#### RECORDS SUPPLIED
..............................

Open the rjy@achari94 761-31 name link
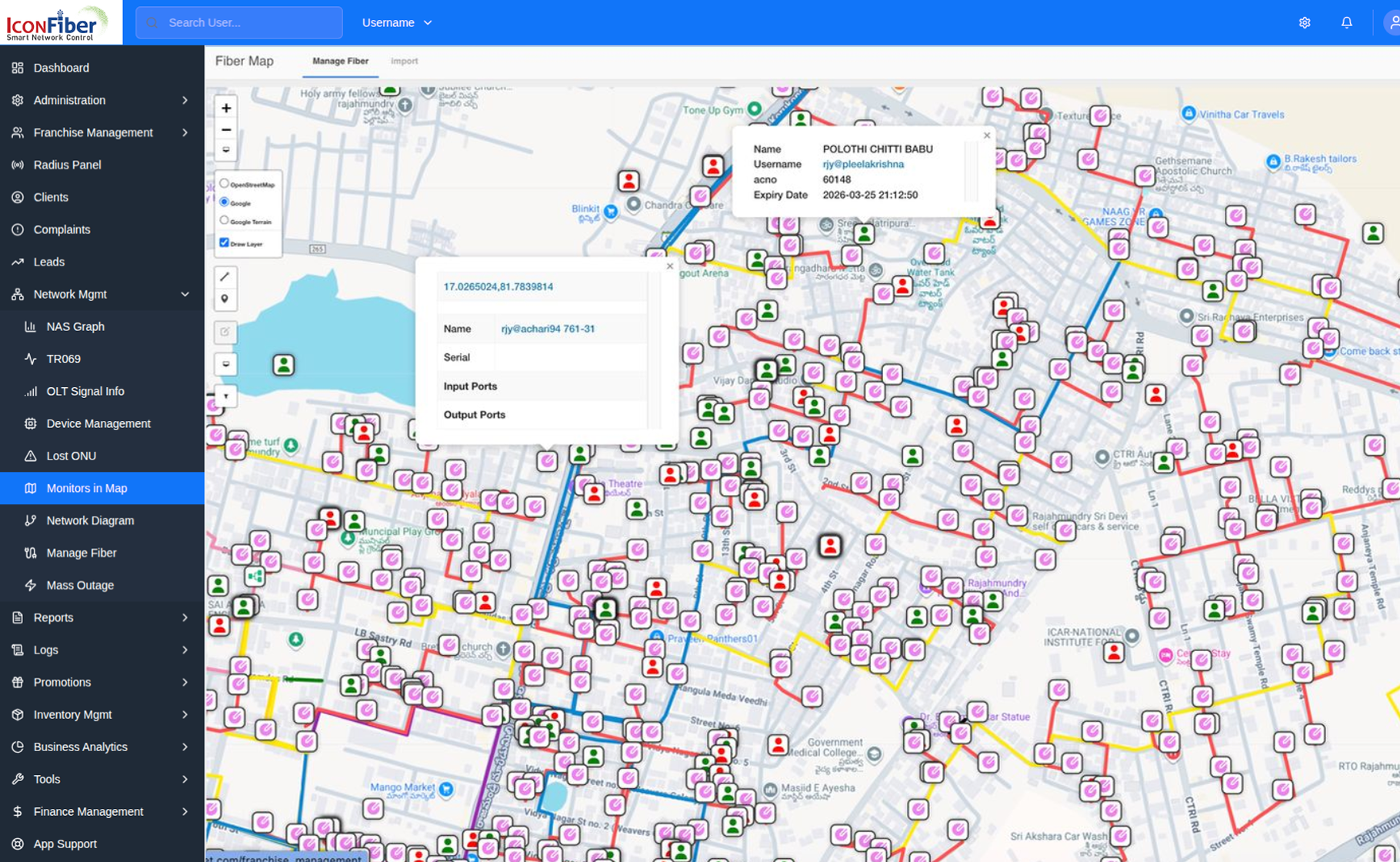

..............................

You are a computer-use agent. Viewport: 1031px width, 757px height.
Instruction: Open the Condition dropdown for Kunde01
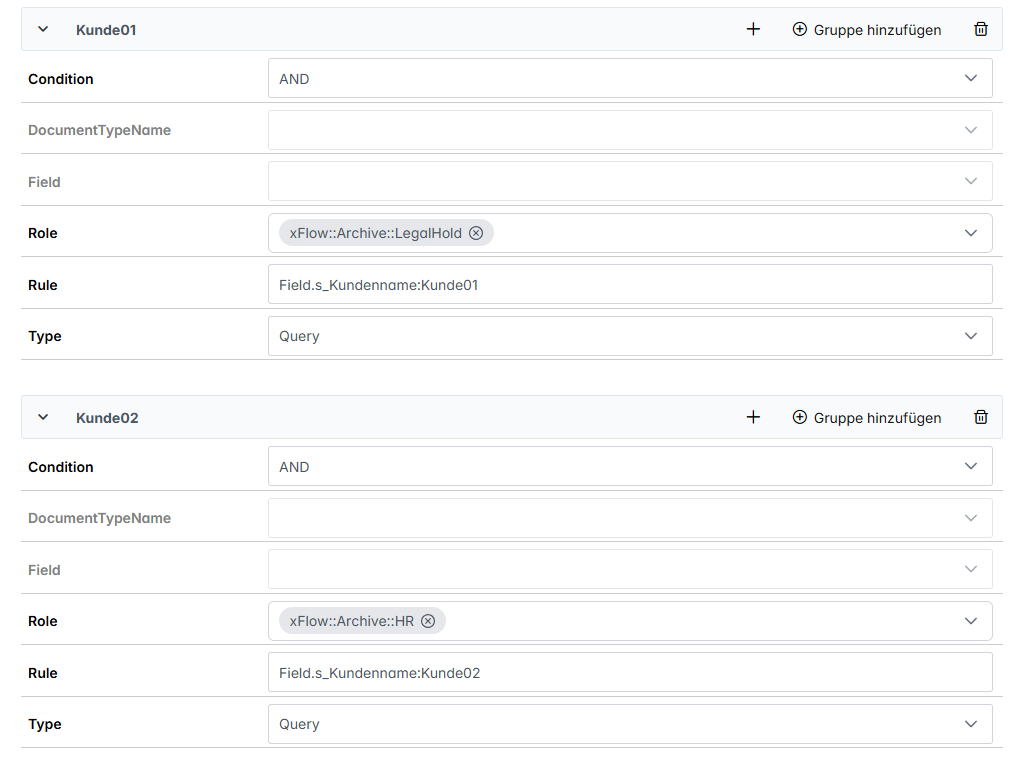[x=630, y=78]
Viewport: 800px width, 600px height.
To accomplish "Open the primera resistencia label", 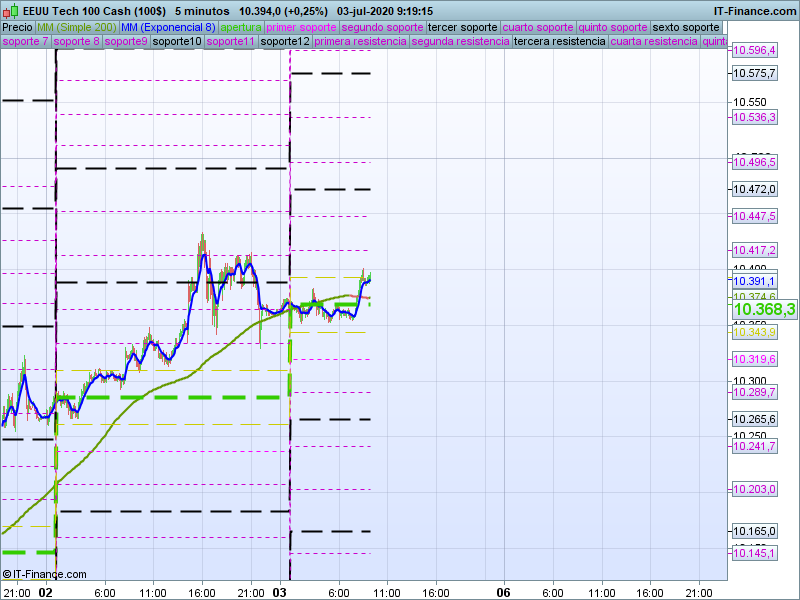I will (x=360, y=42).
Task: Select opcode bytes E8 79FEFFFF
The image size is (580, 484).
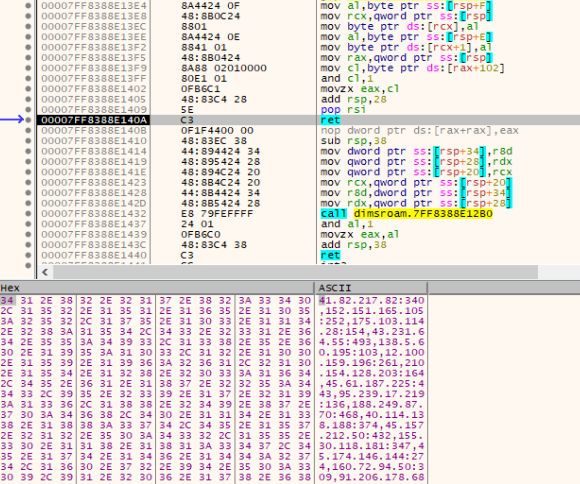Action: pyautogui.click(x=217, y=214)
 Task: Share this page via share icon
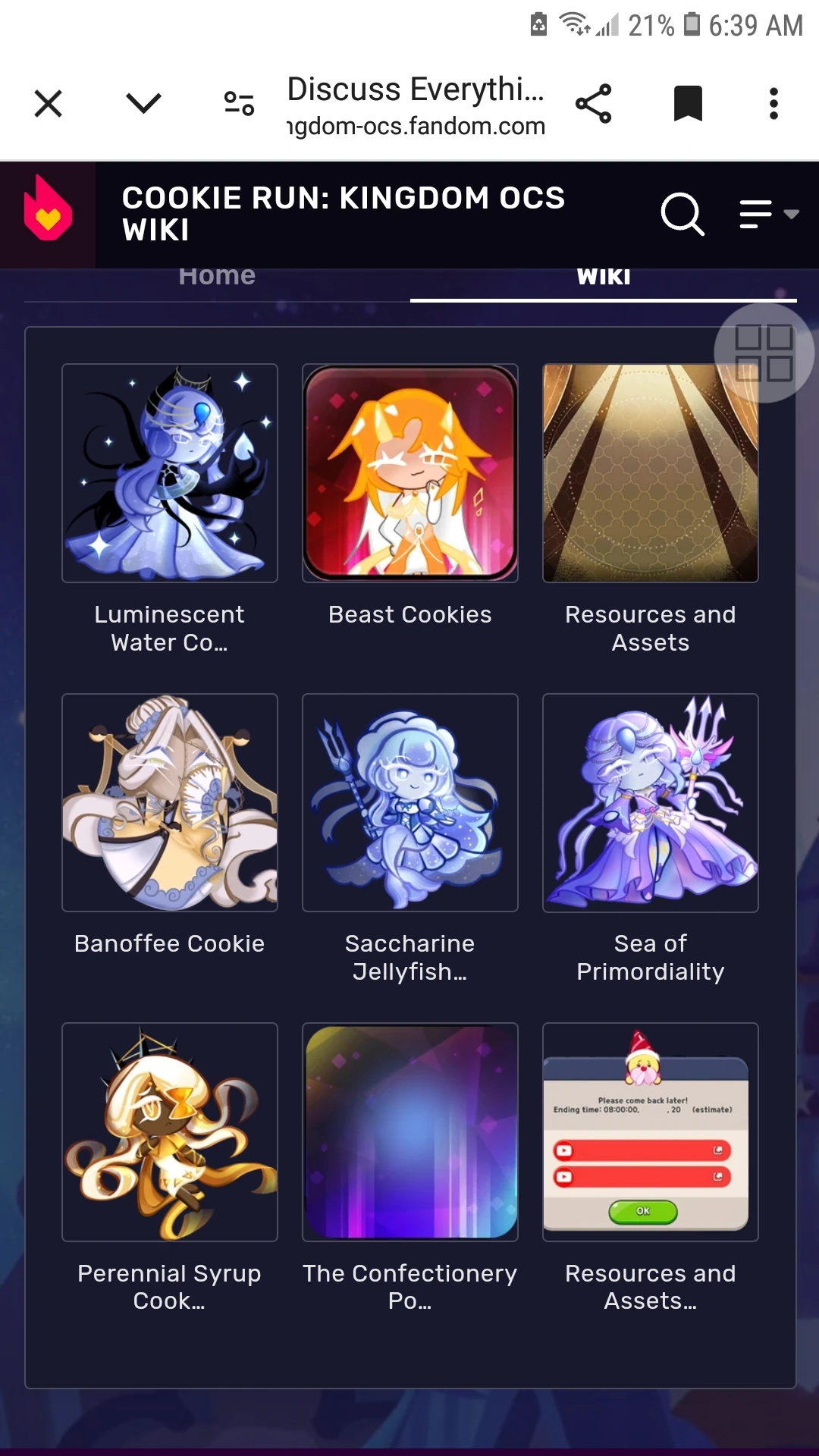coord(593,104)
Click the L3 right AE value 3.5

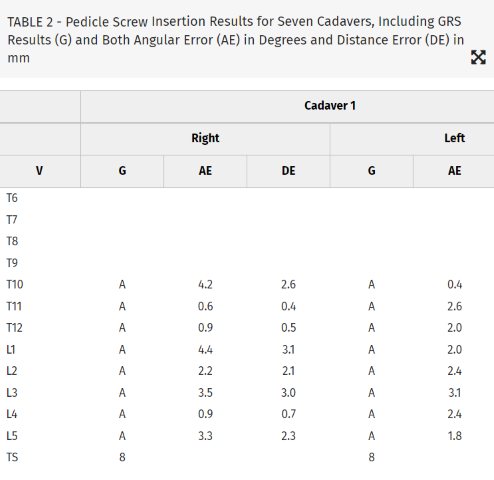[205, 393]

..............................

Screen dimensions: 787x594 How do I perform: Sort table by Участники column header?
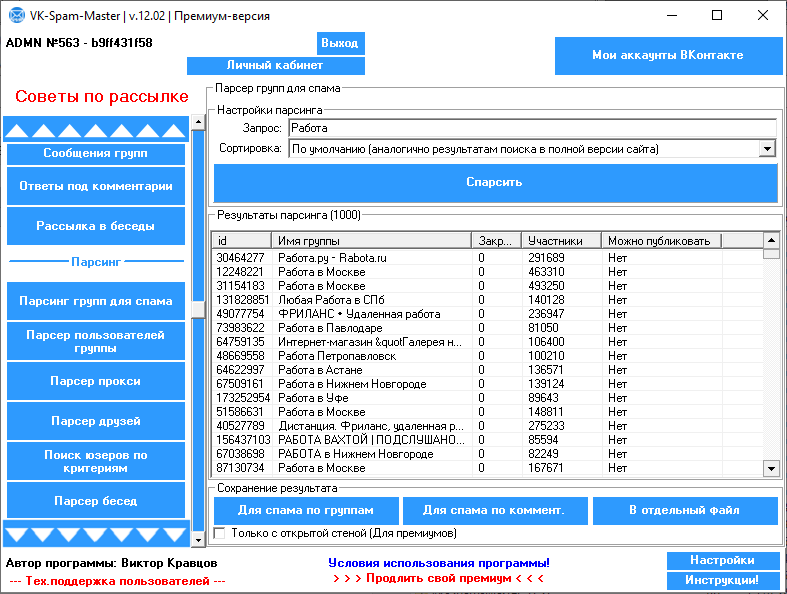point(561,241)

..............................

#### WHAT IS BEING ASKED
What number of lines in the records hold "Viewport"? Reply with that number alone.

#### ANSWER FOR THE TASK
2